* [Extrait source]
——
La guerre civile, qui a éclaté en décembre 2013 dans ce pays de 12 millions d’habitants – deux ans après la proclamation de l’indépendance du Soudan du Sud – entre les clans du président Salva Kiir, un Dinka, et ceux de son ancien vice-président, Riek Machar, un Nouer, a déjà provoqué des dizaines de milliers de victimes. Plus de 2 millions de personnes – dont 1 million d’enfants – ont fui les combats et ont passé les frontières pour chercher la sécurité en Ouganda, au Soudan, en Ethiopie, au Kenya, en République démocratique du Congo et en République centrafricaine. L’Ouganda abrite désormais plus d’un million de réfugiés sud-soudanais. Quelque deux millions d’autres sont des déplacés internes, souvent en proie à la famine.
Le conflit a pris une dimension ethnique, instrumentalisé par les chefs de guerre. Les deux adversaires ont fait appel à leurs groupes ethniques respectifs, à savoir les Dinkas pour Salva Kiir et les Nouers pour Riek Machar. Cette âpre lutte pour le pouvoir entre Salva Kiir, un catholique, et Riek Machar, qui appartient à l’Eglise évangélique presbytérienne du Soudan du Sud, a rapidement été transformée en une cruelle guerre intertribale par les chefs de guerre.
——
* [Données fournies]

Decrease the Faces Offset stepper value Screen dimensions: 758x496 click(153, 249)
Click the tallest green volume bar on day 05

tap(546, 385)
——
* [Tâche courte 1] Dans l'extrait sur la guerre civile au Soudan du Sud, modifiez la partie qui commence par les mots « Le conflit a » et se termine par « intertribale par les chefs de guerre. » en remplaçant « chefs de guerre » par « seigneurs de guerre ».
* [Tâche courte 2] Dressez la liste de tous les pays où des réfugiés sud-soudanais ont cherché la sécurité, selon l'extrait sur la guerre civile au Soudan du Sud.
* [Tâche courte 3] Réécrivez de façon plus concise le paragraphe de l'extrait sur la guerre civile au Soudan du Sud qui commence par « Le conflit a pris une dimension ethnique », en conservant ses faits principaux.

* [Réponse 1]
Le conflit a pris une dimension ethnique, instrumentalisé par les seigneurs de guerre. Les deux adversaires ont fait appel à leurs groupes ethniques respectifs, à savoir les Dinkas pour Salva Kiir et les Nouers pour Riek Machar. Cette âpre lutte pour le pouvoir entre Salva Kiir, un catholique, et Riek Machar, qui appartient à l’Eglise évangélique presbytérienne du Soudan du Sud, a rapidement été transformée en une cruelle guerre intertribale par les seigneurs de guerre.

* [Réponse 2]
- Ouganda
- Soudan
- Ethiopie
- Kenya
- République démocratique du Congo
- République centrafricaine

* [Réponse 3] Instrumentalisé par les chefs de guerre, le conflit a pris une dimension ethnique. Salva Kiir, catholique, s'est appuyé sur les Dinkas. Riek Machar, membre de l'Eglise évangélique presbytérienne du Soudan du Sud, s'est appuyé sur les Nouers. Leur lutte pour le pouvoir est ainsi rapidement devenue une cruelle guerre intertribale.